Thursday, July 18, 2024

July 18, 1964: The Harlem Race Riot

July 18, 1964, 60 years ago: A race riot begins in Harlem in Upper Manhattan, lasting 6 days. It begins "a chain reaction of riots" that would include, among others, North Philadelphia the next month, Watts in Los Angeles in 1965, Chicago and Cleveland in 1966, Newark and Detroit in 1967, and many American cities in 1968.

The riot began when a policeman, Lieutenant Thomas Gilligan, shot and killed 15-year-old James Powell. Gilligan said that Powell had a knife. Powell was hardly a threat to Gilligan. He turned out to be the only death in the riots, but 118 people were injured, and 465 were arrested.

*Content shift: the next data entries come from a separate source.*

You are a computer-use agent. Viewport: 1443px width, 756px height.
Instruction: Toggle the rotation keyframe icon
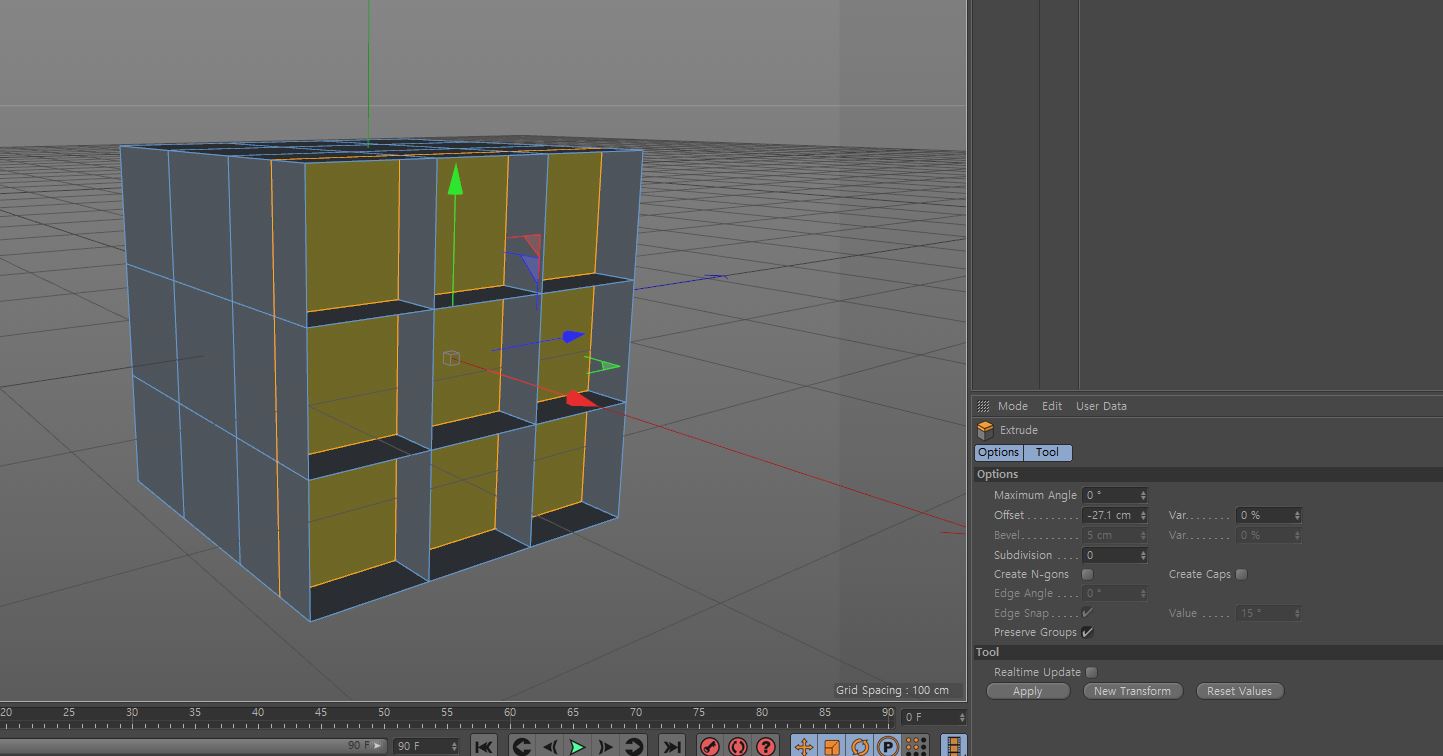tap(859, 746)
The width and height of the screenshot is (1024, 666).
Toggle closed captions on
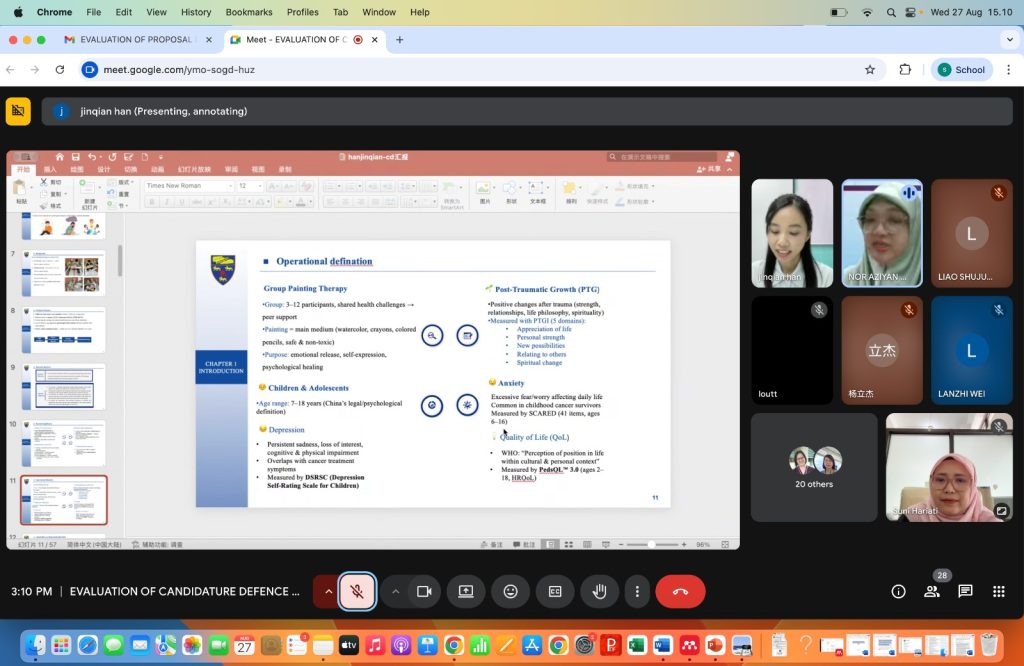(x=554, y=591)
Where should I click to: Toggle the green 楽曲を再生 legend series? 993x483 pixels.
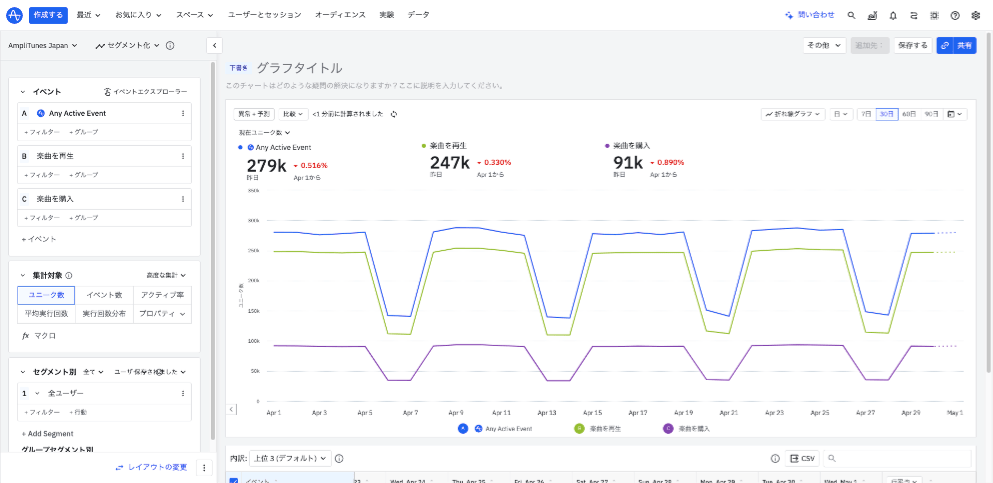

There had previously been riots in Harlem, America's best-known mostly-black neighborhood, in 1900, 1935 and 1943. This time, however, there were television cameras, and people saw things they had previously only read about in the newspaper. And, depending on their political views, they "saw what they wanted to see."

The event helped to mark 1964 as a turning point in New York. It included what turned out to be the last Pennant of the old Yankee Dynasty, and the opening of Shea Stadium, the new home of the Mets and the Jets. A World's Fair opened in Flushing Meadow-Corona Park in Queens, across Roosevelt Avenue from Shea.

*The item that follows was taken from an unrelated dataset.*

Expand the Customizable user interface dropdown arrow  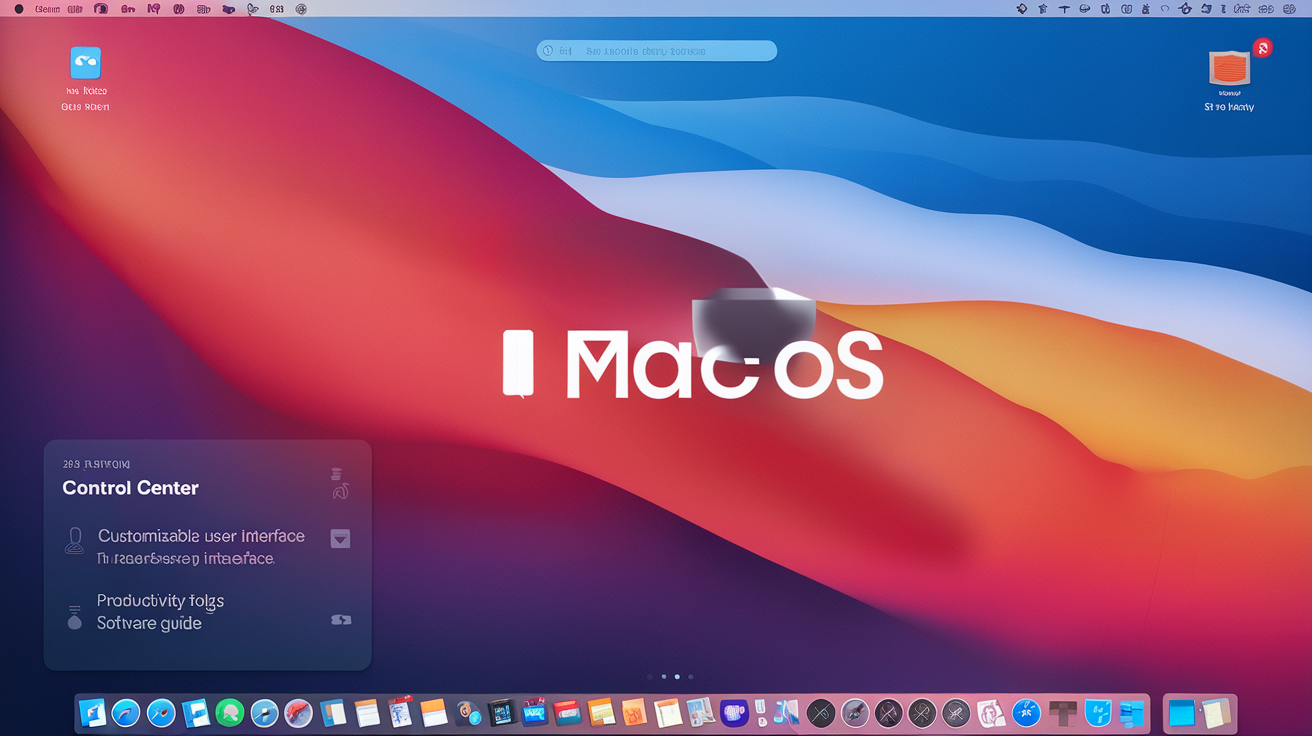(340, 538)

It was the year that The Beatles excited the country, especially New York, as they appeared on The Ed Sullivan Show in Midtown Manhattan. And it was one of the last great years of the Broadway stage, as Fiddler On the Roof, Funny Girl, Golden Boy, What Makes Sammy Run? and Hello, Dolly! premiered.

But it was also the year of the most notable, if not the most damaging, of the Harlem riots, and also of the murder of Kitty Genovese in the Kew Gardens section of Queens. Two weeks after her murder, The New York Times published an article claiming that 38 witnesses either saw her stabbing or heard her screams, and that none of them called the police or came to her aid.

The murder and the race riot raised the idea that New York was in a crime wave that was getting out of control, and that idea lasted 30 years, until the 1994 Crime Bill.